The federal Mine Safety and Health Administration could have prevented or reduced the likelihood of an April 2010 explosion in southern West Virginia that killed 29 miners, according to a report by a team of experts released Friday.
The independent team was appointed by Labor Secretary Hilda Solis and the National Institute for Occupational Safety and Health a month after the explosion to examine MSHA’s internal review of its actions at the Upper Big Branch mine. The explosion was the worst U.S. coal mining disaster in 40 years.
The report says if MSHA had done timely enforcement of laws and regulations prior to the explosion, “it would have lessened the chances of – and possibly could have prevented” the explosion.
MSHA’s internal review released earlier this month concluded that there was no evidence that the disaster was caused by failures by federal inspectors who missed problems or failed to inspect the areas where they exist at the mine in the 18 months prior to the explosion.
The MSHA review acknowledged multiple failures by field staff in MSHA’s largest region, southern West Virginia’s District 4. It also said their effectiveness was compromised by internal communication problems and by federal budget cuts that had created staffing shortages, inexperience and a lack of sufficient training and managerial oversight.
Four investigations have concluded the blast was sparked by worn and broken equipment, fueled by a deadly buildup of methane and coal dust, and allowed to spread because of clogged and broken water sprayers.
MSHA director Joe Main has said blame for the disaster continues to rest squarely with then-mine owner Massey Energy, which was bought last summer by Virginia-based Alpha Natural Resources.
“MSHA is committed to rooting out and addressing critical issues within the agency head-on, and agrees more needs to be done to ensure full and effective enforcement of the Mine Act,” Main said in a statement Friday. “MSHA cannot keep miners safe alone – mine operators must commit themselves to safety and health.”

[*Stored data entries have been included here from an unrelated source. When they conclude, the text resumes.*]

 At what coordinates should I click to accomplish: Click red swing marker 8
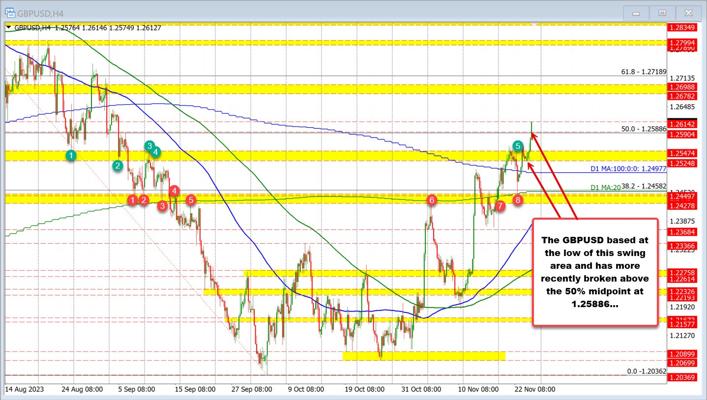[517, 200]
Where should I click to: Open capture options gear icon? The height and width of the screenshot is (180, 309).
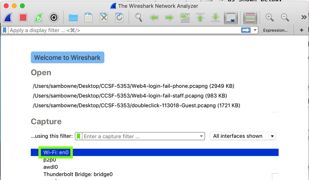(54, 17)
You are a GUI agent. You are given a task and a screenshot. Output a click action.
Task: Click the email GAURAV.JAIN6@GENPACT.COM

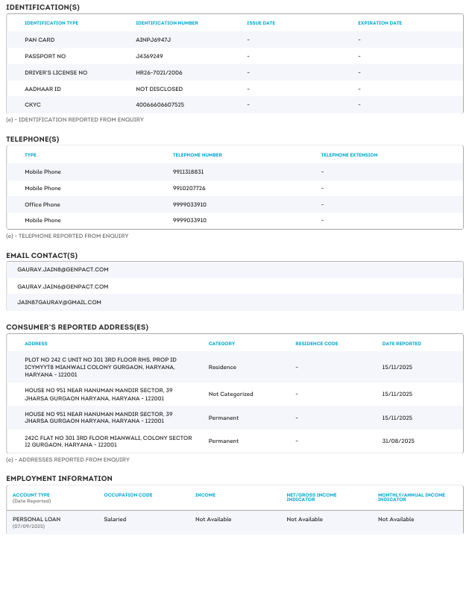[63, 286]
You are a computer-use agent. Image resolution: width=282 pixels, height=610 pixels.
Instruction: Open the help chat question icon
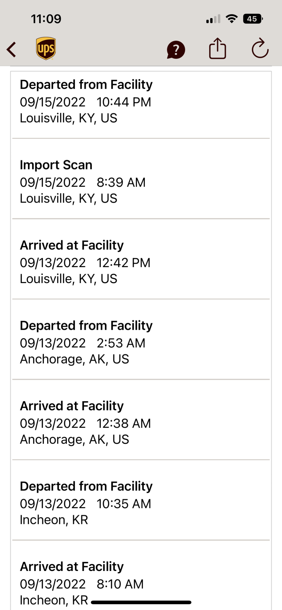(176, 50)
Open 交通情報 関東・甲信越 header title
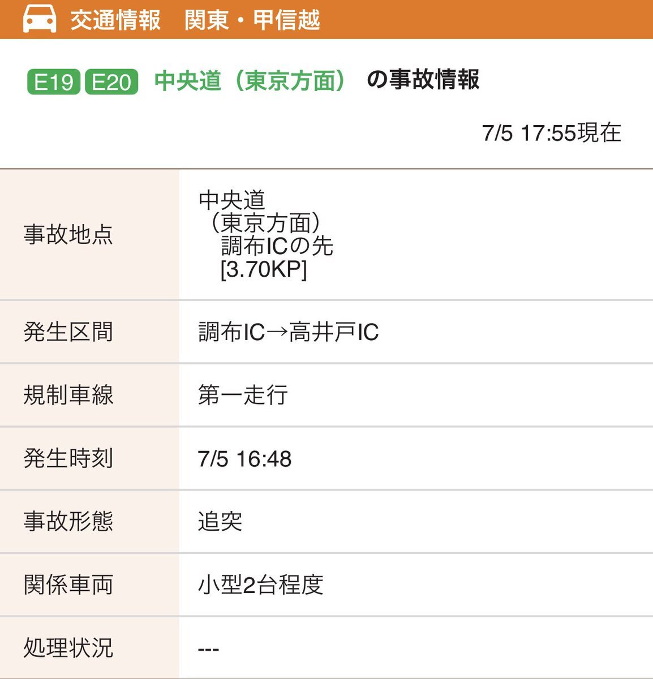The height and width of the screenshot is (679, 653). [x=195, y=20]
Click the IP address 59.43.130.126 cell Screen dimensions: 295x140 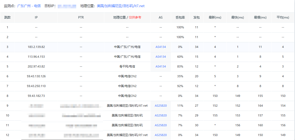[36, 76]
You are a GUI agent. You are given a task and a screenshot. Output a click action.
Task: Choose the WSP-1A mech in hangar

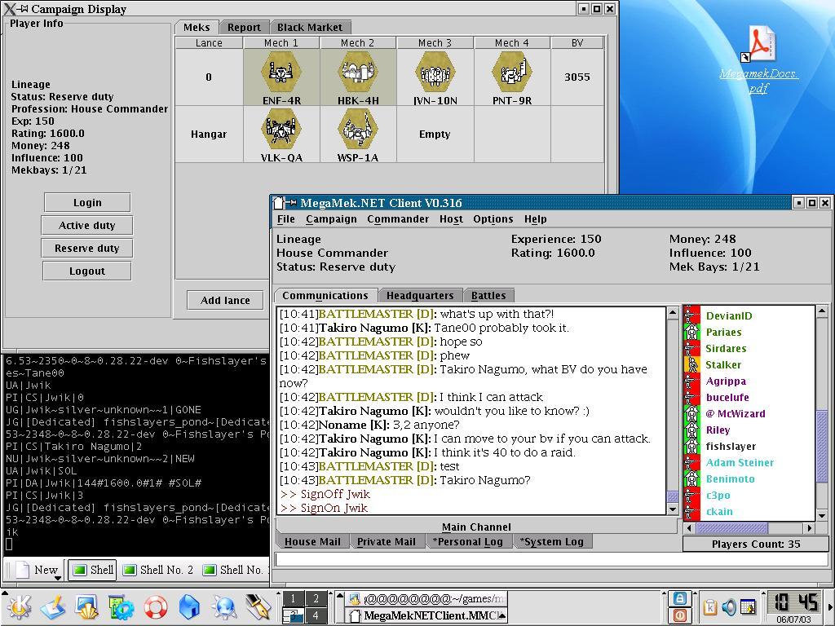[358, 130]
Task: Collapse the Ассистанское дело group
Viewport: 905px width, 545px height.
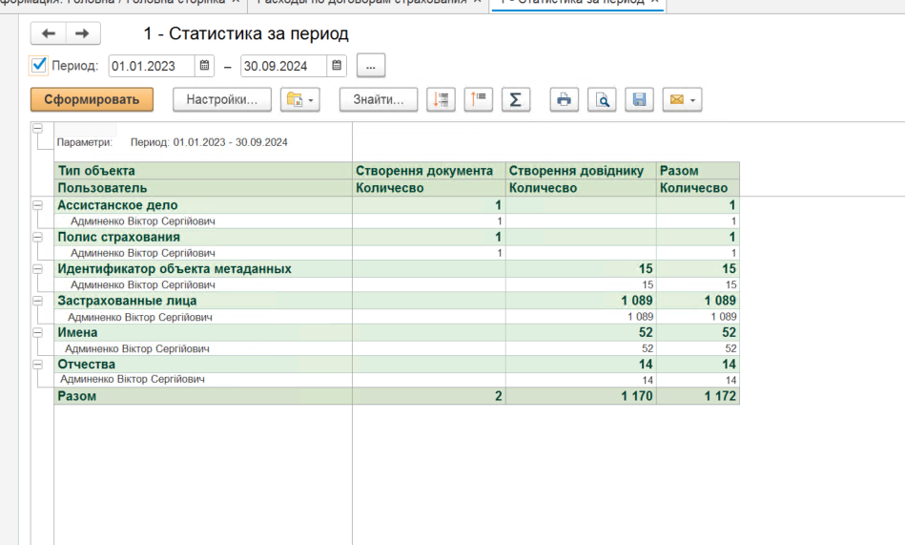Action: tap(38, 205)
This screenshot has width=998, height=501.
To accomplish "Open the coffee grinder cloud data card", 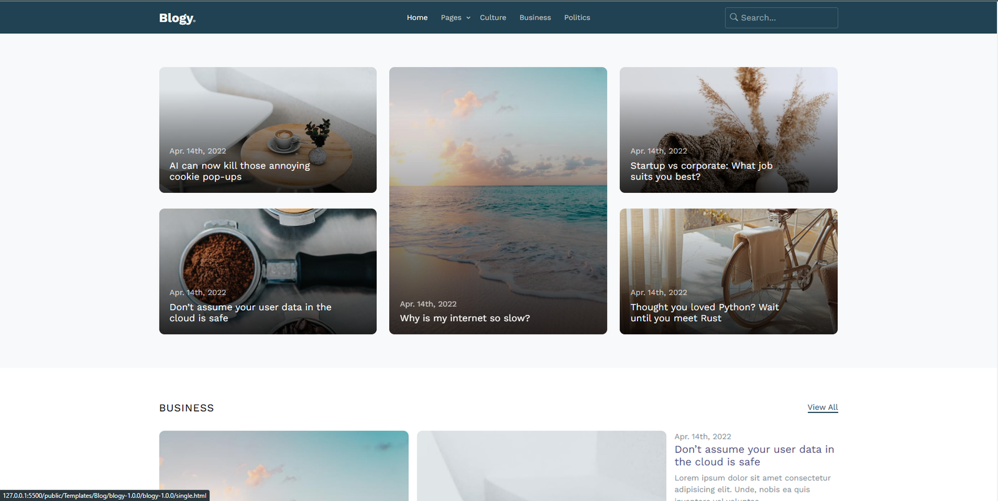I will (268, 256).
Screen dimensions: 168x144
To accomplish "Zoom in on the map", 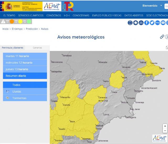I will (165, 126).
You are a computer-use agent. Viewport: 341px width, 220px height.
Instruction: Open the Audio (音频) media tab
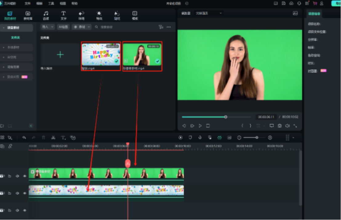(x=46, y=15)
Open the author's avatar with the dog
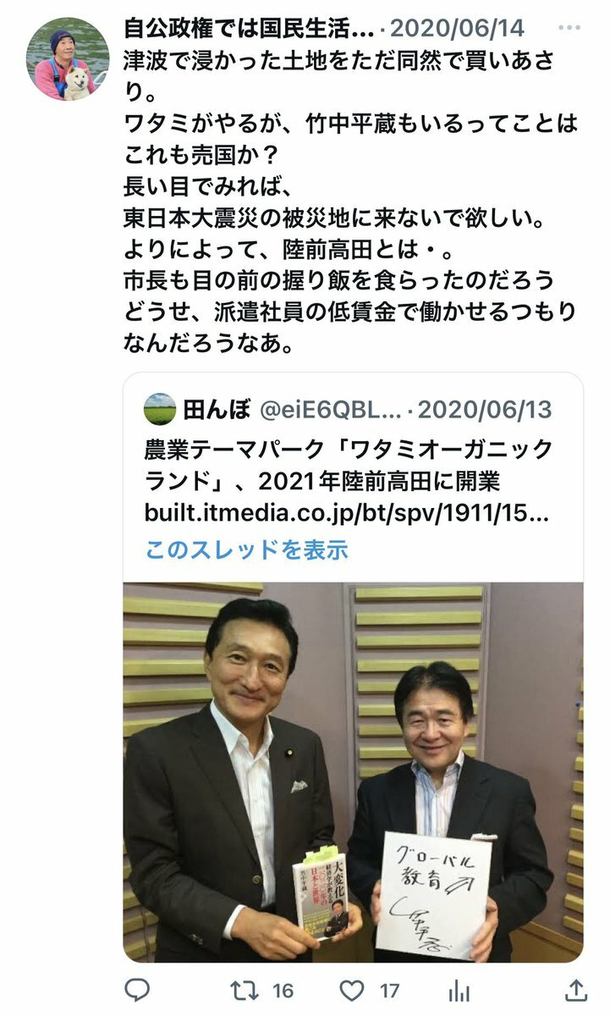The height and width of the screenshot is (1016, 610). pos(67,58)
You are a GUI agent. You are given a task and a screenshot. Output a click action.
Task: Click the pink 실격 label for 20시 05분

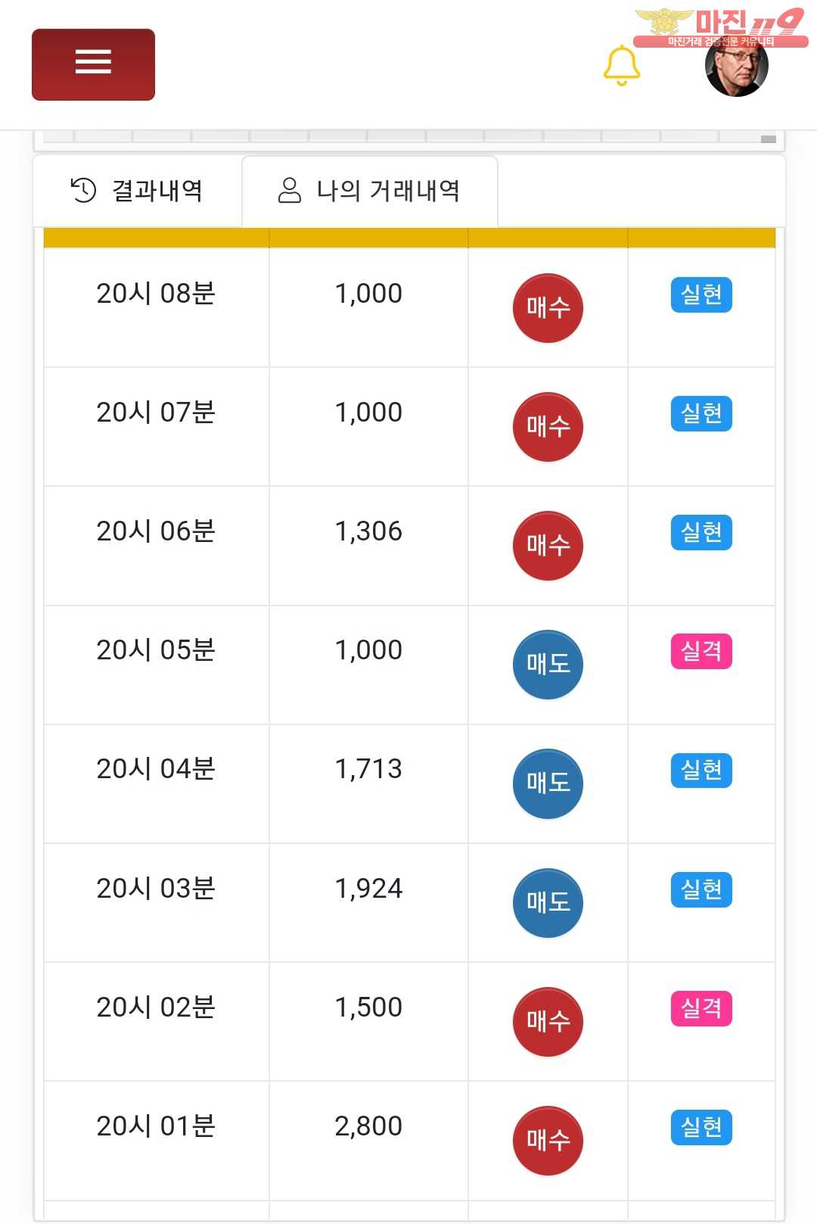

The mine’s former superintendent, Gary May, is set to plead March 29 to a charge of conspiracy to defraud the federal government and is apparently cooperating with prosecutors in the continuing criminal investigation. He’s accused, among other things, of disabling a methane gas monitor, falsifying safety records and tipping off miners underground about surprise inspections.
Former Upper Big Branch security chief Hughie Elbert Stover is appealing his conviction of lying to investigators about the 2010 explosion. He was sentenced in February to three years in prison in what a prosecutor called one of the stiffest punishments ever handed down in a mine safety case.
Regarding the initial methane ignition, “if MSHA enforcement personnel had completed required enforcement actions during at least one of the four (prior) UBB inspections, it is unlikely that a roof fall would have occurred and that airflow would have been reduced as a consequence,” the independent panel’s report said. “With the proper quantity of air, there would not have been an accumulation of methane, thereby eliminating the fuel sources for the gas explosion.”
And dangerous accumulations of explosive coal dust would have been rendered inert, or the mine would have been idled, had appropriate actions been taken in the months before the explosion, the report said.
Had the MSHA internal review addressed the question of whether a more effective enforcement effort could have prevented the explosion, “it would be in a better position to help MSHA define and prioritize its recommendations and succeed in implementing them,” the independent panel said.
Members of the panel included former science adviser Lewis Wade, retired NIOSH physical scientist Michael Sapko, Stanford Law School professor Alison Morantz and Jeffery Kohler, director of mine safety research at NIOSH.